Pitch Black
In un futuro non molto distante nel tempo, il pilota di navi spaziali Fry è costretta a tentare un atterraggio di fortuna su un pianeta lontano. Nel corso della collisione l'equipaggio dell'astronave pilotata da Fry resta ucciso e, a parte lei, solo alcuni passeggeri riescono a evitare la morte. Il cacciatore di taglie Johns è rimasto illeso e altrettanto il suo prigioniero, il pericoloso omicida Riddick. Mentre esplorano il pianeta, immersi in un caldo insopportabile, i superstiti sono costretti a restare insieme per sopravvivere. Il pianeta è lugubre, arido e senza vita, ma, non appena il sole tramonta, viene immerso nella totale oscurità e i suoi altri abitanti escono in superficie...
Vale la pena? — Pitch Black
3 motivi per guardarlo
- Vin Diesel da giovane che spacca alieni al buio, no joke
- La scena della tempesta di luce che rivela i mostri è pura adrenalina
- Riddick che vede al buio è il superpotere più fico dopo Eleven in Stranger Things
A chi piacerà
Se hai amato Alien o le atmosfere claustrofobiche di From. Perfetto per la serata pizza con gli amici quando volete un action-horror senza troppi fronzoli.
3 motivi per non guardarlo
- Primi 30 minuti sono lenti, resisti fino al buio
- Se cerchi effetti speciali 2024 qui trovi CGI anni 2000
- La trama è semplice: sopravvivi o muori, zero colpi di scena
Commenti (10)
Fra, la colonna sonora di Graeme Revell spacca tantissimo! Quell'atmosfera claustrofobica coi suoni elettronici mi ha tenuto incollato. Rivedibile? Ci sta per l'ambientazione e il mood, anche se la trama è prevedibile. Non un capolavoro ma ha il suo perché.
Vin Diesel fa il solito duro silenzioso ma qui ci sta, il personaggio di Riddick ha un suo fascino. La tensione cresce bene quando cala il buio, anche se i mostri sono un po' meh. Nel complesso un thriller spaziale decente per una serata no brain.

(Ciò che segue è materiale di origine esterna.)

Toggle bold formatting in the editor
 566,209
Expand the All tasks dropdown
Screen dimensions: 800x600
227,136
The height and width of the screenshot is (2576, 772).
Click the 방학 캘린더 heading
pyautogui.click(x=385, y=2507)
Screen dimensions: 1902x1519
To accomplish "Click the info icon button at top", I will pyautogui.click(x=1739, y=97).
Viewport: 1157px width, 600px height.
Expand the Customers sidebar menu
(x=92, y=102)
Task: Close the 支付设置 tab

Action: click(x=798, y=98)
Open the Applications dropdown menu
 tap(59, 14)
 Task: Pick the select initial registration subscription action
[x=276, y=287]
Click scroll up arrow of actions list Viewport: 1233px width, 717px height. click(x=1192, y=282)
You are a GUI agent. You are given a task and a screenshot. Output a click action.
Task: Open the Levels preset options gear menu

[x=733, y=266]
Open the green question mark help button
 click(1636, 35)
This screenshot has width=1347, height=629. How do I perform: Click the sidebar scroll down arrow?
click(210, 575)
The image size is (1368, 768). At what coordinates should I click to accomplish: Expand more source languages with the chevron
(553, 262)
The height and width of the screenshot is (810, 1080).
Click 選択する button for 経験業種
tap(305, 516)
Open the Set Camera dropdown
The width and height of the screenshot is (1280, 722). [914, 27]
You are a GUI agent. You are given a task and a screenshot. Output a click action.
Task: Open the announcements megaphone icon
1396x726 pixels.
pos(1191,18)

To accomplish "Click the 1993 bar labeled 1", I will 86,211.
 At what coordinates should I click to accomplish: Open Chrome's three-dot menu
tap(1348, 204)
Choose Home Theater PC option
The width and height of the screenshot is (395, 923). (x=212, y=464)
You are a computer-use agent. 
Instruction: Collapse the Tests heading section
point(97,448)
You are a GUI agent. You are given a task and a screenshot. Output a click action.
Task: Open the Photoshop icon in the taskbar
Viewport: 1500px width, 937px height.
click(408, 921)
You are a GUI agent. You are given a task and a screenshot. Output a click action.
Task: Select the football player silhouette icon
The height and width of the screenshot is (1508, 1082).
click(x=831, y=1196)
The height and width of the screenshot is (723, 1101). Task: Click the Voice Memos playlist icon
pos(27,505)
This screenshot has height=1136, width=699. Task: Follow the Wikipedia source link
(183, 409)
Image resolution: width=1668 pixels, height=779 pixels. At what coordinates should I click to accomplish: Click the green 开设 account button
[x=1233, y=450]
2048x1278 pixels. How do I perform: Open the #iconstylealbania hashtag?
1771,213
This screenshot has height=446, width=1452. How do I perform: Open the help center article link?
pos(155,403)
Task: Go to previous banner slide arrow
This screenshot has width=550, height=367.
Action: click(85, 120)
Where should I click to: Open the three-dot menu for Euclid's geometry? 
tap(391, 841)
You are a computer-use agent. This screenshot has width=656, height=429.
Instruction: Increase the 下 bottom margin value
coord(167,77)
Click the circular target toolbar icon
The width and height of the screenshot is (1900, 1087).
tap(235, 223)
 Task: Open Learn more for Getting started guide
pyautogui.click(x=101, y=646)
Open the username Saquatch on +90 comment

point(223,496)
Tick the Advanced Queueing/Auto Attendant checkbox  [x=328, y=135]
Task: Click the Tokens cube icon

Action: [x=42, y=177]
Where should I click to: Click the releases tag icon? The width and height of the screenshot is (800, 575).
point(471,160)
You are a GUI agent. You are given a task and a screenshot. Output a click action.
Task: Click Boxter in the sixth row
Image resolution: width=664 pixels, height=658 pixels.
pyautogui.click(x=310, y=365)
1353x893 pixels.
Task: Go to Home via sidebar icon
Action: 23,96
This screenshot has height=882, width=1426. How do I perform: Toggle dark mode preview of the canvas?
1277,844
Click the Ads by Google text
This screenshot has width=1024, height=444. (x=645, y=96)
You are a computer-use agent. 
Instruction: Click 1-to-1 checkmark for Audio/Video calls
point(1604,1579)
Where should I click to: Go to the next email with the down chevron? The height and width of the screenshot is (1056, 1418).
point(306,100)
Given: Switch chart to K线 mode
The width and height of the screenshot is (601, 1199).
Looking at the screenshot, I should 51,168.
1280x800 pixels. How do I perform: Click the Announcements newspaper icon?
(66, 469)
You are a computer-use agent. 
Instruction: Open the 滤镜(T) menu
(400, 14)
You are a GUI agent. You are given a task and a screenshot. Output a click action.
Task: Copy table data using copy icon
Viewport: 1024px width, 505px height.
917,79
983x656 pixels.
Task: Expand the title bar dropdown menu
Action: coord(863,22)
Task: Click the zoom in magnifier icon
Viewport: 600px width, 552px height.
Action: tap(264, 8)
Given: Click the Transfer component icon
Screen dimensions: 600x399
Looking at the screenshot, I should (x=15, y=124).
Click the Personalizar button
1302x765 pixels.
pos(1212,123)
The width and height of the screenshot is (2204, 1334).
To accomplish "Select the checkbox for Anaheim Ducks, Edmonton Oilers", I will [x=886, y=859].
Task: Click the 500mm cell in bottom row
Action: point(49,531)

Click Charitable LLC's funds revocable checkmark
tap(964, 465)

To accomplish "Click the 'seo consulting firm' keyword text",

Un film di fantascienza che mi ha lasciato il segno in questi anni, anche grazie al protagonista. Vin Diesel è carismatico come non mai, e infatti il suo personaggio viene spesso paragonato a Jena Plissken, anche se secondo me quest'ultimo resta insuperato.
Mai capito perché questo film sia diventato un cult. La trama è un buco nero di banalità: naufragio su pianeta alieno, creature notturne, sopravvissuti che si riducono. I personaggi secondari sono cartoni, le motivazioni ridicole. L'unica nota interessante è l'idea della luce come risorsa, ma sviluppata male. Due stelle e basta.
La scena iniziale con l'astronave che si schianta è fatta coi piedi, CGI imbarazzante anche per il 2000. Skip.